[Stored items]

------------------------------------------------------------

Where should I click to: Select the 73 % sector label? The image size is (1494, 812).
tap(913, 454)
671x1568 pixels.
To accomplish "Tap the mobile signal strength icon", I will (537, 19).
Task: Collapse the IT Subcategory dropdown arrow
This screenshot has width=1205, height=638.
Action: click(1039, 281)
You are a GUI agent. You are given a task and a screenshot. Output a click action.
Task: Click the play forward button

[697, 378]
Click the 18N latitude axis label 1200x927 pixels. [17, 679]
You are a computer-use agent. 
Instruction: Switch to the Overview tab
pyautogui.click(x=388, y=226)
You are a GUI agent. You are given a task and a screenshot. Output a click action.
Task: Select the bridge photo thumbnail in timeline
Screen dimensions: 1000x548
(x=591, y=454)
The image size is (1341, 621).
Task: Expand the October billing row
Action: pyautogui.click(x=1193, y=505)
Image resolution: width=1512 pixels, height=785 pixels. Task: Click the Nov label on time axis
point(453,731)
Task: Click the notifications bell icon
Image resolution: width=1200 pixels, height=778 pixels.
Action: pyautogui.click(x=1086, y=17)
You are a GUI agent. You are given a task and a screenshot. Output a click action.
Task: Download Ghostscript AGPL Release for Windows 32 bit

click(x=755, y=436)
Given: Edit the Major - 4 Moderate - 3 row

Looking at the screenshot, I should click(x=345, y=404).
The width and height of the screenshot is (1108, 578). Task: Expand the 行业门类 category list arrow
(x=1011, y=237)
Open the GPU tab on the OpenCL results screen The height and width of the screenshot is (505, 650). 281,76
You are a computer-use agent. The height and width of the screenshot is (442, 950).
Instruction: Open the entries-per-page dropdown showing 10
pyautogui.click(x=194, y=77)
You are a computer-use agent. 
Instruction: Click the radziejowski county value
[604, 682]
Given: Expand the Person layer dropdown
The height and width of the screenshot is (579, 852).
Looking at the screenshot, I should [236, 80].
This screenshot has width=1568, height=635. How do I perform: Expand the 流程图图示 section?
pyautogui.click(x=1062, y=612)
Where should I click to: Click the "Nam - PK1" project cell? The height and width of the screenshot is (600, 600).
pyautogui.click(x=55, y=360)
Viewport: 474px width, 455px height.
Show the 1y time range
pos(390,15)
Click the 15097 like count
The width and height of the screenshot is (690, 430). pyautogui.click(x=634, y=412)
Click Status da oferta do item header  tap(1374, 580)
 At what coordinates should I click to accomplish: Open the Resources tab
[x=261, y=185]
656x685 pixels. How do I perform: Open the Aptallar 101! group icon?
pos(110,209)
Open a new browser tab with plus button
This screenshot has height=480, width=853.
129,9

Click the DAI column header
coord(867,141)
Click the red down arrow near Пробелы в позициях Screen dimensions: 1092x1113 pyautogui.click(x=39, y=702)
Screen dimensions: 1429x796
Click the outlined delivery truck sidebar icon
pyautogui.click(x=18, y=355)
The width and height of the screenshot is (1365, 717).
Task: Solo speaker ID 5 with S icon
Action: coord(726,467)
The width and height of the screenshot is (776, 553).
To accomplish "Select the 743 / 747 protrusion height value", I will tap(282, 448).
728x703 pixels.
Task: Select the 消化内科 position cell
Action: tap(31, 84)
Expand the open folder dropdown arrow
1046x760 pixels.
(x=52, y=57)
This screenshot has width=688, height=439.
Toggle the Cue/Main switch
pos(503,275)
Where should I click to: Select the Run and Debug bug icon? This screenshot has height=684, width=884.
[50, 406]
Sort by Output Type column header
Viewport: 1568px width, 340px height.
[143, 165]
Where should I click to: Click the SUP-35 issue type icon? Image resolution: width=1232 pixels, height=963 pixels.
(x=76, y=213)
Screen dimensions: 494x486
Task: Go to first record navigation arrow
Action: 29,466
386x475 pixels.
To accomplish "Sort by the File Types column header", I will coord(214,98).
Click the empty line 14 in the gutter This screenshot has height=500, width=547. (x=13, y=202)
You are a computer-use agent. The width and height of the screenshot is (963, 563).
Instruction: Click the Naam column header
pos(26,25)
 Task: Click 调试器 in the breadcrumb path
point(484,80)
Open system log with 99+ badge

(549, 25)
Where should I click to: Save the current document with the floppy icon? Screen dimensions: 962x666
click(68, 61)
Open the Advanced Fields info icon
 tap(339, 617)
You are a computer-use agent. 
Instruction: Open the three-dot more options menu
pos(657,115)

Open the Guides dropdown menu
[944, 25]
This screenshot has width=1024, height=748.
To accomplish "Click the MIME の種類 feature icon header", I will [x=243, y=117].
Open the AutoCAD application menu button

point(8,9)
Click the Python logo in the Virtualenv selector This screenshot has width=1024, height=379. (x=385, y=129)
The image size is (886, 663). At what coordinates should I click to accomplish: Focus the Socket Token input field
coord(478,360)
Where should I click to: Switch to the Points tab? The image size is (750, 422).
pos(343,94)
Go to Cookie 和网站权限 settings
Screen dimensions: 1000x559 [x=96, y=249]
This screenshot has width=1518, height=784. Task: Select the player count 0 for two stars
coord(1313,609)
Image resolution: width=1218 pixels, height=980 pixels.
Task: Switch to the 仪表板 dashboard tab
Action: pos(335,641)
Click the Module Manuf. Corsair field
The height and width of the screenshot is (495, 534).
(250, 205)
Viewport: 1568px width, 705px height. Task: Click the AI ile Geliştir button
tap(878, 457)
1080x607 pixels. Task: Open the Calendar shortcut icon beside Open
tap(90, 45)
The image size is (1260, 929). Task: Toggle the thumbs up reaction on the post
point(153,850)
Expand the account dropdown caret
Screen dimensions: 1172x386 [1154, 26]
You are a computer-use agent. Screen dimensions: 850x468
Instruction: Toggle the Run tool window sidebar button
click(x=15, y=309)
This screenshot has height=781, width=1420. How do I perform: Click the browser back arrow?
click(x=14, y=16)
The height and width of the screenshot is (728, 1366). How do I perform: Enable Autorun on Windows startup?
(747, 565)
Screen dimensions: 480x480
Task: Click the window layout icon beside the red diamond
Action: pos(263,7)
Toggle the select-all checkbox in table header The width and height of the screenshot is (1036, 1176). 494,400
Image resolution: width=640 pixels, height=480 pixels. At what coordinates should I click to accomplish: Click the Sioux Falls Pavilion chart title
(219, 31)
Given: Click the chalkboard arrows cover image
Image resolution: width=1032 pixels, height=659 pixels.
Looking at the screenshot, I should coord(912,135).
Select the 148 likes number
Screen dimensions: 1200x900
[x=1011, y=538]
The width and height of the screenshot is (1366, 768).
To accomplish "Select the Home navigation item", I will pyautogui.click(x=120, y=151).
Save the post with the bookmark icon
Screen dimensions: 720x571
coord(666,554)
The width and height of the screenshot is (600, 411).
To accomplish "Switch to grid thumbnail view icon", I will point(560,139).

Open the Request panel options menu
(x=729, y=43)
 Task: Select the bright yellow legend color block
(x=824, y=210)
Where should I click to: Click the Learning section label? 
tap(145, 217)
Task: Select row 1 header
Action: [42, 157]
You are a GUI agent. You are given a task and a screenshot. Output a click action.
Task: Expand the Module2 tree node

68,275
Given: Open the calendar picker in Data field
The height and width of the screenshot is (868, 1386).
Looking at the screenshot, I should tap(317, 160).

------------------------------------------------------------

Exercise objective
All the data above should be restated in full, exactly.

Result below
Where should I click to: Select the 73 % sector label? The image size is (1494, 812).
tap(913, 454)
671x1568 pixels.
To accomplish "Tap the mobile signal strength icon", I will (537, 19).
Task: Collapse the IT Subcategory dropdown arrow
This screenshot has width=1205, height=638.
Action: click(1039, 281)
You are a GUI agent. You are given a task and a screenshot. Output a click action.
Task: Click the play forward button

[697, 378]
Click the 18N latitude axis label 1200x927 pixels. [17, 679]
You are a computer-use agent. 
Instruction: Switch to the Overview tab
pyautogui.click(x=388, y=226)
You are a GUI agent. You are given a task and a screenshot. Output a click action.
Task: Select the bridge photo thumbnail in timeline
Screen dimensions: 1000x548
(x=591, y=454)
The image size is (1341, 621).
Task: Expand the October billing row
Action: pyautogui.click(x=1193, y=505)
Image resolution: width=1512 pixels, height=785 pixels. Task: Click the Nov label on time axis
point(453,731)
Task: Click the notifications bell icon
Image resolution: width=1200 pixels, height=778 pixels.
Action: pyautogui.click(x=1086, y=17)
You are a GUI agent. You are given a task and a screenshot. Output a click action.
Task: Download Ghostscript AGPL Release for Windows 32 bit

click(x=755, y=436)
Given: Edit the Major - 4 Moderate - 3 row

Looking at the screenshot, I should click(x=345, y=404).
The width and height of the screenshot is (1108, 578). Task: Expand the 行业门类 category list arrow
(x=1011, y=237)
Open the GPU tab on the OpenCL results screen The height and width of the screenshot is (505, 650). 281,76
You are a computer-use agent. The height and width of the screenshot is (442, 950).
Instruction: Open the entries-per-page dropdown showing 10
pyautogui.click(x=194, y=77)
You are a computer-use agent. 
Instruction: Click the radziejowski county value
[604, 682]
Given: Expand the Person layer dropdown
The height and width of the screenshot is (579, 852).
Looking at the screenshot, I should [236, 80].
This screenshot has width=1568, height=635. How do I perform: Expand the 流程图图示 section?
pyautogui.click(x=1062, y=612)
Where should I click to: Click the "Nam - PK1" project cell? The height and width of the screenshot is (600, 600).
pyautogui.click(x=55, y=360)
Viewport: 474px width, 455px height.
Show the 1y time range
pos(390,15)
Click the 15097 like count
The width and height of the screenshot is (690, 430). pyautogui.click(x=634, y=412)
Click Status da oferta do item header  tap(1374, 580)
 At what coordinates should I click to accomplish: Open the Resources tab
[x=261, y=185]
656x685 pixels. How do I perform: Open the Aptallar 101! group icon?
pos(110,209)
Open a new browser tab with plus button
This screenshot has height=480, width=853.
129,9

Click the DAI column header
coord(867,141)
Click the red down arrow near Пробелы в позициях Screen dimensions: 1092x1113 pyautogui.click(x=39, y=702)
Screen dimensions: 1429x796
Click the outlined delivery truck sidebar icon
pyautogui.click(x=18, y=355)
The width and height of the screenshot is (1365, 717).
Task: Solo speaker ID 5 with S icon
Action: coord(726,467)
The width and height of the screenshot is (776, 553).
To accomplish "Select the 743 / 747 protrusion height value", I will tap(282, 448).
728x703 pixels.
Task: Select the 消化内科 position cell
Action: tap(31, 84)
Expand the open folder dropdown arrow
1046x760 pixels.
(x=52, y=57)
This screenshot has width=688, height=439.
Toggle the Cue/Main switch
pos(503,275)
Where should I click to: Select the Run and Debug bug icon? This screenshot has height=684, width=884.
[50, 406]
Sort by Output Type column header
Viewport: 1568px width, 340px height.
[143, 165]
Where should I click to: Click the SUP-35 issue type icon? Image resolution: width=1232 pixels, height=963 pixels.
(x=76, y=213)
Screen dimensions: 494x486
Task: Go to first record navigation arrow
Action: 29,466
386x475 pixels.
To accomplish "Sort by the File Types column header", I will coord(214,98).
Click the empty line 14 in the gutter This screenshot has height=500, width=547. (x=13, y=202)
You are a computer-use agent. The width and height of the screenshot is (963, 563).
Instruction: Click the Naam column header
pos(26,25)
 Task: Click 调试器 in the breadcrumb path
point(484,80)
Open system log with 99+ badge

(549, 25)
Where should I click to: Save the current document with the floppy icon? Screen dimensions: 962x666
click(68, 61)
Open the Advanced Fields info icon
 tap(339, 617)
You are a computer-use agent. 
Instruction: Open the three-dot more options menu
pos(657,115)

Open the Guides dropdown menu
[944, 25]
This screenshot has width=1024, height=748.
To accomplish "Click the MIME の種類 feature icon header", I will [x=243, y=117].
Open the AutoCAD application menu button

point(8,9)
Click the Python logo in the Virtualenv selector This screenshot has width=1024, height=379. (x=385, y=129)
The image size is (886, 663). At what coordinates should I click to accomplish: Focus the Socket Token input field
coord(478,360)
Where should I click to: Switch to the Points tab? The image size is (750, 422).
pos(343,94)
Go to Cookie 和网站权限 settings
Screen dimensions: 1000x559 [x=96, y=249]
This screenshot has width=1518, height=784. Task: Select the player count 0 for two stars
coord(1313,609)
Image resolution: width=1218 pixels, height=980 pixels.
Task: Switch to the 仪表板 dashboard tab
Action: pos(335,641)
Click the Module Manuf. Corsair field
The height and width of the screenshot is (495, 534).
(250, 205)
Viewport: 1568px width, 705px height. Task: Click the AI ile Geliştir button
tap(878, 457)
1080x607 pixels. Task: Open the Calendar shortcut icon beside Open
tap(90, 45)
The image size is (1260, 929). Task: Toggle the thumbs up reaction on the post
point(153,850)
Expand the account dropdown caret
Screen dimensions: 1172x386 [1154, 26]
You are a computer-use agent. Screen dimensions: 850x468
Instruction: Toggle the Run tool window sidebar button
click(x=15, y=309)
This screenshot has height=781, width=1420. How do I perform: Click the browser back arrow?
click(x=14, y=16)
The height and width of the screenshot is (728, 1366). How do I perform: Enable Autorun on Windows startup?
(747, 565)
Screen dimensions: 480x480
Task: Click the window layout icon beside the red diamond
Action: pos(263,7)
Toggle the select-all checkbox in table header The width and height of the screenshot is (1036, 1176). 494,400
Image resolution: width=640 pixels, height=480 pixels. At what coordinates should I click to accomplish: Click the Sioux Falls Pavilion chart title
(219, 31)
Given: Click the chalkboard arrows cover image
Image resolution: width=1032 pixels, height=659 pixels.
Looking at the screenshot, I should coord(912,135).
Select the 148 likes number
Screen dimensions: 1200x900
[x=1011, y=538]
The width and height of the screenshot is (1366, 768).
To accomplish "Select the Home navigation item", I will pyautogui.click(x=120, y=151).
Save the post with the bookmark icon
Screen dimensions: 720x571
coord(666,554)
The width and height of the screenshot is (600, 411).
To accomplish "Switch to grid thumbnail view icon", I will point(560,139).

Open the Request panel options menu
(x=729, y=43)
 Task: Select the bright yellow legend color block
(x=824, y=210)
Where should I click to: Click the Learning section label? 
tap(145, 217)
Task: Select row 1 header
Action: [42, 157]
You are a GUI agent. You are given a task and a screenshot. Output a click action.
Task: Expand the Module2 tree node

68,275
Given: Open the calendar picker in Data field
The height and width of the screenshot is (868, 1386).
Looking at the screenshot, I should tap(317, 160).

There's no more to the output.